O co pytają Brazylijczycy nowo poznanych cudzoziemców? W moim przypadku najczęściej o feijoadę. Nic nie budziło większych emocji, niż moje wrażenia po spróbowaniu tej gęstej i tłustej potrawy. Wielu z moich rozmówców nie rozumiało, jak to możliwe, że mieszkając w Brazylii od kilka miesięcy, nie spróbowałam dotąd ich słynnej feijoady. A jak tu spróbować, skoro mięso nie figurowało w mojej diecie już od dłuższego czasu. A feijoada bez mięsa, a dokładnie bardzo tłustego mięsa nie istnieje…

 

DSC_0251

 

Pod sam koniec pobytu w Brazylii przełamałam się w końcu i spróbowałam. Zostałam również dokładnie zaznajomiona przez moich „gotujących” znajomych z wszelkimi tajnikami jej przygotowania. I pierwsza myśl, jaka przyszło mi do głowy, to bigos, feijoada to brazylijski bigos, tylko z fasolą zamiast kapusty. Mięso w zasadzie jest takie samo, zastosowanie znajdują nawet świńskie ogony, kiełbasa i żeberka. Gęsty, tłusty zawiesisty brazylijski bigos, przed którego ciężkostrawnością (podobnie jak w Polsce wódka), ratuje kieliszek kaszasy (cachaça), destylatu z trzciny cukrowej.

 

DSC_0243

 

Feijoada jest serwowana z białym ryżem, sałatką z zasmażanego jarmużu oraz nieodłączną farofą, czyli prażoną mąką z manioku, której sposobów przygotowania jest tyle samo, ile gospodarstw domowych w Brazylii.

Również przepisów na feijoadę jest całe mnóstwo. I choć region regionowi nierówny, to podstawowe składniki gulaszu zawsze pozostają te same. Nie ma bowiem tradycyjnej feijoady bez mięsa i fasoli, czarnej fasoli. Żaden przeciętny Brazylijczyk nie nazwie wegetariańskiej wersji feijoadą. Nie wdając się w spory, warto też zaznaczyć, że mimo tak wielu różnic, każda z odmian jest zawsze przyprawiana do smaku pikantną i gorącą jak piekło papryczką pimenta-malagueta.
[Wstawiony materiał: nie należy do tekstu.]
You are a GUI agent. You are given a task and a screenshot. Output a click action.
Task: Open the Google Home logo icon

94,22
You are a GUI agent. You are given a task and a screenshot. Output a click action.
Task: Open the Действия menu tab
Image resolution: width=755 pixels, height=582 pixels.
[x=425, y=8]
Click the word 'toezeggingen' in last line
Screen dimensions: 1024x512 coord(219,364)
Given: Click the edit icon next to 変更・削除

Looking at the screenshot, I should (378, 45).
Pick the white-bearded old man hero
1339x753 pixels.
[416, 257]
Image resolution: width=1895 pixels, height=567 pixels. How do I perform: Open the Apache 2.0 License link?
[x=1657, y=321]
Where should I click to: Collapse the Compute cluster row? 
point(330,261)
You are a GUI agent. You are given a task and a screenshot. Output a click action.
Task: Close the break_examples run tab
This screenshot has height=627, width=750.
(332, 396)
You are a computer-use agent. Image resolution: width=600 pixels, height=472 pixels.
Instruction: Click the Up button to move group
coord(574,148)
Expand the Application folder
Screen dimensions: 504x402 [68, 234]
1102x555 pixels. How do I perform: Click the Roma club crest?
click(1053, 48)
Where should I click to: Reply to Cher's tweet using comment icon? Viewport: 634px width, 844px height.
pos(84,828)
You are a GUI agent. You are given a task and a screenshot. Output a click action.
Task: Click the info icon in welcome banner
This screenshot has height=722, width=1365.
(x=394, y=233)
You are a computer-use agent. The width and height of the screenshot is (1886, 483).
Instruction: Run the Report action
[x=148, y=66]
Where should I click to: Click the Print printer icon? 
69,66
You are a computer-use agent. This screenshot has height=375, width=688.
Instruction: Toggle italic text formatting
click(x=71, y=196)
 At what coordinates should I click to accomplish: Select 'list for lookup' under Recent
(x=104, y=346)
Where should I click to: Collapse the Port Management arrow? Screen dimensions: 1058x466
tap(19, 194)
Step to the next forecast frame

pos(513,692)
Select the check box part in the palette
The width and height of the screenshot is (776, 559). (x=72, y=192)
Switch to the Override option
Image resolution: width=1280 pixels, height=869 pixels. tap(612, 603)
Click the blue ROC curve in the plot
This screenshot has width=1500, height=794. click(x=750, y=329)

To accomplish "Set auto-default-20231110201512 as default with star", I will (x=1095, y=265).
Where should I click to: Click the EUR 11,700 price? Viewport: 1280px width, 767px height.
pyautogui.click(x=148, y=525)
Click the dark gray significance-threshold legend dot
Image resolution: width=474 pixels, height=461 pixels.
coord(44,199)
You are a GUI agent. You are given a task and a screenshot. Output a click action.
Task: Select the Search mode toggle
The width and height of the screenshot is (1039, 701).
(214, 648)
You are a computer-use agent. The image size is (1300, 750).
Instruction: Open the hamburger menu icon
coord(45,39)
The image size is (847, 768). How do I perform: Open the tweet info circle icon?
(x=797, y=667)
Jeśli na wakacje wybierzemy położony na środkowym wschodzie stan Bahia, mamy szansę spróbować feijoady z dodatkiem warzyw, w tym oczywiście ziemniaków, marchwi, kapusty, okry, jarmużu, dyni a nawet bananów. W Pernambuco mogą dorzucić garść świeżej kolendry. W wegetariańskich i wegańskich restauracjach, choćby w São Paulo, zamiast mięsa można spotkać tofu, grzyby a nawet czerwone buraki.

 

Moja domowa wersja wegetariańskiej feijoady
Moja domowa wersja wegetariańskiej feijoady

 

Historia tej potrawy jest bardzo zagmatwana i wielowątkowa. Jedna z wersji głosi, że idea feijoady narodziła się wśród niewolników, którzy to znaleźli zastosowanie dla resztek mięs ze stołów bogatych plantatorów. Okazuje się jednak, że owe resztki w postaci świńskich ogonów, uszu, nóżek wcale nie były czymś, czego tzw. wielcy tego świata jadać nie chcieli. Wręcz przeciwnie, cała Europa gotowała gęste gulasze z tych „gorszych” części mięs, dodając popularne w poszczególnych regionach warzywa. Na południu Francji mamy cassoulet. To potrawa z białej fasoli oraz mięs, w tym różnych rodzajów kiełbas. Podobne potrawy serwowano w regionalnej kuchni portugalskiej. Nie sposób ich nie spotkać w takich regionach Portugalii jak Estremadura, Beira i Trás-os-Montes. Tym co wyróżnia wersję brazylijską jest użycie czarnej fasoli. W Europie jest to zaś przede wszystkim fasola biała.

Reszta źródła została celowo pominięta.